Turn every line of the listing below into a JSON list of strings, with one string per line and no blank lines.

-- RAW DATA start --

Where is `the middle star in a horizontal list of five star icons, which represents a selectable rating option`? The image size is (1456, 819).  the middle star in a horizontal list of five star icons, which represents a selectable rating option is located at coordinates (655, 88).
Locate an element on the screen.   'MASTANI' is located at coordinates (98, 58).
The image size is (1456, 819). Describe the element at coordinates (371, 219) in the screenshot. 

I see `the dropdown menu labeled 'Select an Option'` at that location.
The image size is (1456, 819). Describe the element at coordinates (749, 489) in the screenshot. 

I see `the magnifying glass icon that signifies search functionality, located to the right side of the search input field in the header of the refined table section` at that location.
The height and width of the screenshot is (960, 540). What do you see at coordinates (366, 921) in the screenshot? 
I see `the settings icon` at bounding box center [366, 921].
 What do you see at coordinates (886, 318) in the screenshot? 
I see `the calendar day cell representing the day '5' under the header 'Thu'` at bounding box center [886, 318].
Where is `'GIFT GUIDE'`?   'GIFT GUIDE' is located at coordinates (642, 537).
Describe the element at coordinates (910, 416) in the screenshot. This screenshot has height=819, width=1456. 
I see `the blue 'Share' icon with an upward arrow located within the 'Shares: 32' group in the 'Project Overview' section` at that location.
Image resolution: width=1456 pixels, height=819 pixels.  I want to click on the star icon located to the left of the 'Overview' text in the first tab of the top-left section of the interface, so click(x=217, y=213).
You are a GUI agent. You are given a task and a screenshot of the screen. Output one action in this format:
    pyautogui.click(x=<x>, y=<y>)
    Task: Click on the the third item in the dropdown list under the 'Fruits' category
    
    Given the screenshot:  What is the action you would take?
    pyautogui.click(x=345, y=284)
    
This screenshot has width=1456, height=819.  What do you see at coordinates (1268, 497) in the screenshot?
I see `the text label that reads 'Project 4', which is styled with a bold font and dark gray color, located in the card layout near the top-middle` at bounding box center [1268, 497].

-- RAW DATA end --

## ANSWER TO THE TASK
[
  "Where is `the middle star in a horizontal list of five star icons, which represents a selectable rating option`? The image size is (1456, 819).  the middle star in a horizontal list of five star icons, which represents a selectable rating option is located at coordinates (655, 88).",
  "Locate an element on the screen.   'MASTANI' is located at coordinates (98, 58).",
  "The image size is (1456, 819). Describe the element at coordinates (371, 219) in the screenshot. ",
  "I see `the dropdown menu labeled 'Select an Option'` at that location.",
  "The image size is (1456, 819). Describe the element at coordinates (749, 489) in the screenshot. ",
  "I see `the magnifying glass icon that signifies search functionality, located to the right side of the search input field in the header of the refined table section` at that location.",
  "The height and width of the screenshot is (960, 540). What do you see at coordinates (366, 921) in the screenshot? ",
  "I see `the settings icon` at bounding box center [366, 921].",
  " What do you see at coordinates (886, 318) in the screenshot? ",
  "I see `the calendar day cell representing the day '5' under the header 'Thu'` at bounding box center [886, 318].",
  "Where is `'GIFT GUIDE'`?   'GIFT GUIDE' is located at coordinates (642, 537).",
  "Describe the element at coordinates (910, 416) in the screenshot. This screenshot has height=819, width=1456. ",
  "I see `the blue 'Share' icon with an upward arrow located within the 'Shares: 32' group in the 'Project Overview' section` at that location.",
  "Image resolution: width=1456 pixels, height=819 pixels.  I want to click on the star icon located to the left of the 'Overview' text in the first tab of the top-left section of the interface, so click(x=217, y=213).",
  "You are a GUI agent. You are given a task and a screenshot of the screen. Output one action in this format:",
  "    pyautogui.click(x=<x>, y=<y>)",
  "    Task: Click on the the third item in the dropdown list under the 'Fruits' category",
  "    Given the screenshot:  What is the action you would take?",
  "    pyautogui.click(x=345, y=284)",
  "This screenshot has width=1456, height=819.  What do you see at coordinates (1268, 497) in the screenshot?",
  "I see `the text label that reads 'Project 4', which is styled with a bold font and dark gray color, located in the card layout near the top-middle` at bounding box center [1268, 497]."
]